Le premier ministre Jean Charest ne pouvait guère être plus limpide hier: dans son gouvernement, en ce lendemain d'élections fédérales, «on n'a pas la tête à une autre priorité que l'économie». Exit les scénarios de campagne électorale en décembre; la sécheresse de la réponse de l'électorat québécois à Stephen Harper n'augurait rien de bon pour une seconde campagne.

Ce sera la seule bonne nouvelle de la semaine pour Mario Dumont.
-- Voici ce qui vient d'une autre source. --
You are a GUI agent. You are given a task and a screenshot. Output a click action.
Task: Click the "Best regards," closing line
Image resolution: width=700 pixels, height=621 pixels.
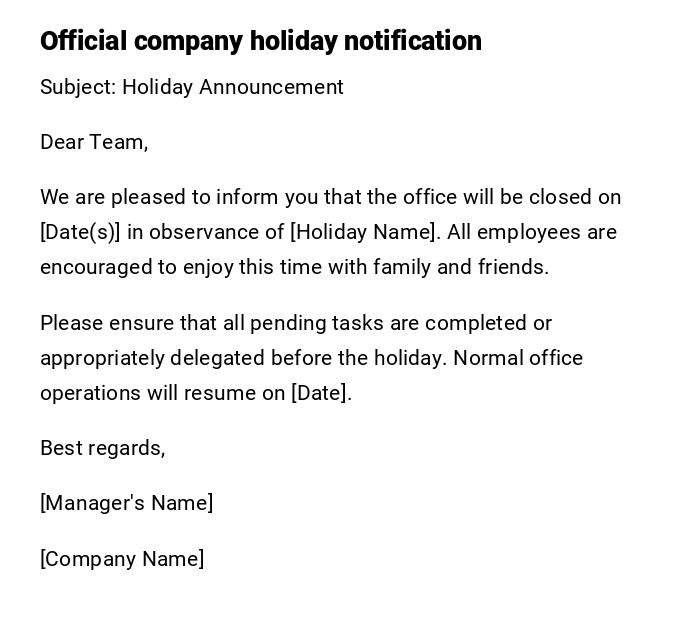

La contre-performance des conservateurs au Québec mardi est un fort mauvais présage pour l'ADQ. Pour minimiser les sondages déprimants, les adéquistes rétorquent depuis des mois que «sur le terrain», la ferveur est toujours là. Or si les hordes de sympathisants adéquistes du printemps 2007 sont toujours au rendez-vous, cela n'a pas paru mardi dans les circonscriptions ciblées par l'organisation adéquiste.

 

Hier, le père fondateur de l'ADQ, Me Jean Allaire, a fait le bilan des dommages. Stephen Harper a carrément manqué de flair pour sa campagne québécoise, ses intentions en culture ont été «très mal expliquées» par ses porte-parole. «Le Québec s'est senti attaqué avec cette histoire, l'excitation a été générale... pour pas grand-chose selon moi», a-t-il déploré.
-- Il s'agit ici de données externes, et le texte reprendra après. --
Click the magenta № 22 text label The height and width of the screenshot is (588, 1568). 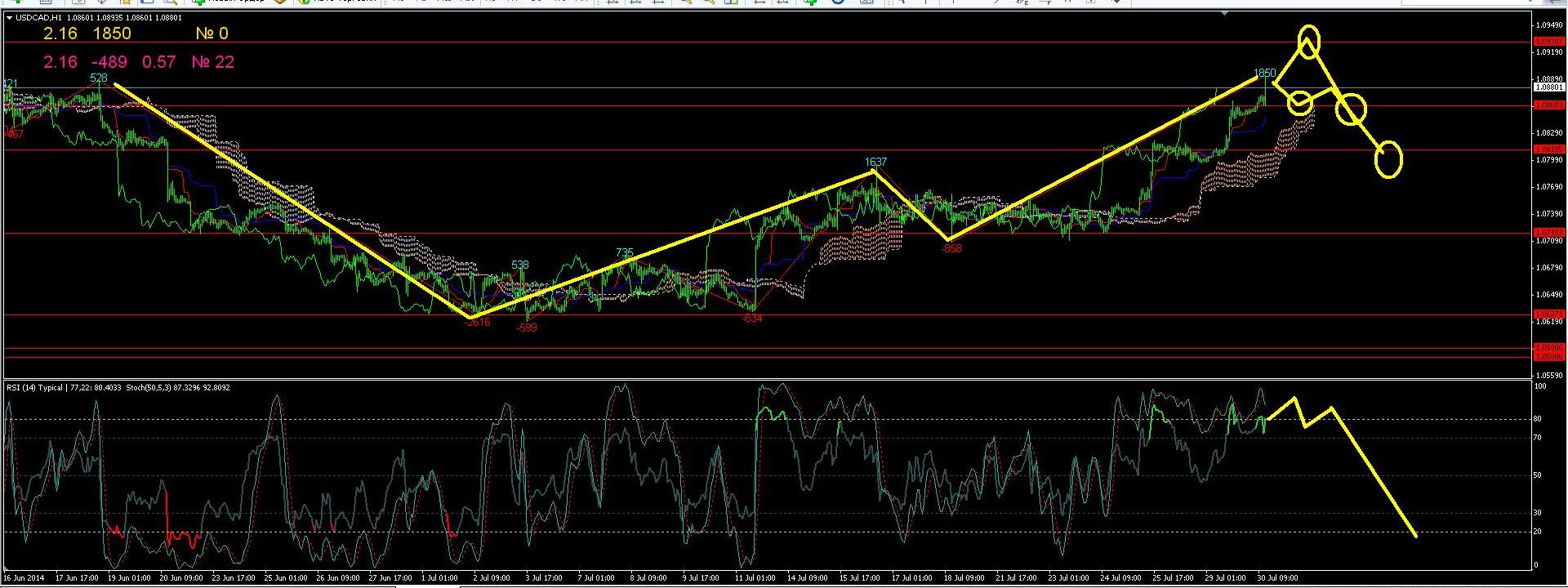click(x=212, y=62)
Mais surtout, selon lui, Mario Dumont s'est trop avancé en appuyant explicitement les conservateurs de Stephen Harper. «Il est allé trop loin en disant qu'il voterait conservateur. Je ne veux pas critiquer, mais je pense qu'un parti provincial ne devrait pas s'impliquer sur la scène fédérale», a résumé Me Allaire, ajoutant que «l'ADQ avait beaucoup de travail à faire» pour préparer sa propre organisation avant d'aller flirter avec la scène fédérale.

En dépouillant les résultats dans les circonscriptions où son parti s'était impliqué, hier matin, Mario Dumont a dû lui donner raison.

Dans Rivière-des-Mille-Îles, un adéquiste de la première heure, le conservateur Claude Carignan, a fini avec deux fois moins de votes que le bloquiste Luc Desnoyers. Dans Trois-Rivières, la conservatrice Claude Durand avait eu la bénédiction urbi et orbi de Sébastien Proulx, l'adéquiste. Dans Québec, le même sort attendait Myriam Taschereau qui, elle, avait comme allié l'adéquiste Sylvain Légaré. Christiane Gagnon du Bloc, a récolté deux fois plus de voix, une répétition du scrutin de 2006 quand les conservateurs n'avaient pu trouver d'appui dans la haute-ville, expliquait hier M. Légaré.

Dans l'Abitibi, Pierre Brien, ex-député et employé politique de l'ADQ, a appuyé publiquement les candidats conservateurs, qui se sont fait battre sans appel.

Mario Dumont s'est dit déçu hier de voir la place du Québec réduite dans le prochain gouvernement Harper; «on peut parler d'affaiblissement» du Québec, a-t-il affirmé. Pour sa remontée inattendue, Gilles Duceppe peut dire merci à Jean Charest, a insisté Dumont: «C'est Jean Charest qui a sauvé le Bloc et je ne pense pas qu'ainsi il a servi les intérêts du Québec.»

L'incapacité des conservateurs à recruter des grosses pointures, même s'ils étaient au pouvoir et en avance dans les sondages, vient de ces stratèges plus proches des libéraux provinciaux. Ils «se sont tassés pour laisser les balles frapper Stephen Harper».

Mulroney avait des lieutenants solides au Québec, Benoit et Lucien Bouchard, les Monique Vézina ou Gilles Loiselle. Harper n'avait pas les mêmes renforts.

Johanne Marcotte, un temps conseillère de Mario Dumont, estime que ces adéquistes passés chez les conservateurs «n'ont jamais gagné d'élections. Ils n'étaient pas là en 2007, mais en 2003 quand tout s'était effondré».

Les conservateurs n'ont pas progressé au Québec, les adéquistes doivent-ils s'en inquiéter?

«Il y a bien d'autres choses qui m'inquiètent... c'est le comportement de l'ADQ surtout qui est inquiétant. Il va falloir qu'ils se raplombent et préparent une plateforme cohérente», prévient Mme Marcotte, rejoignant en cela Jean Allaire.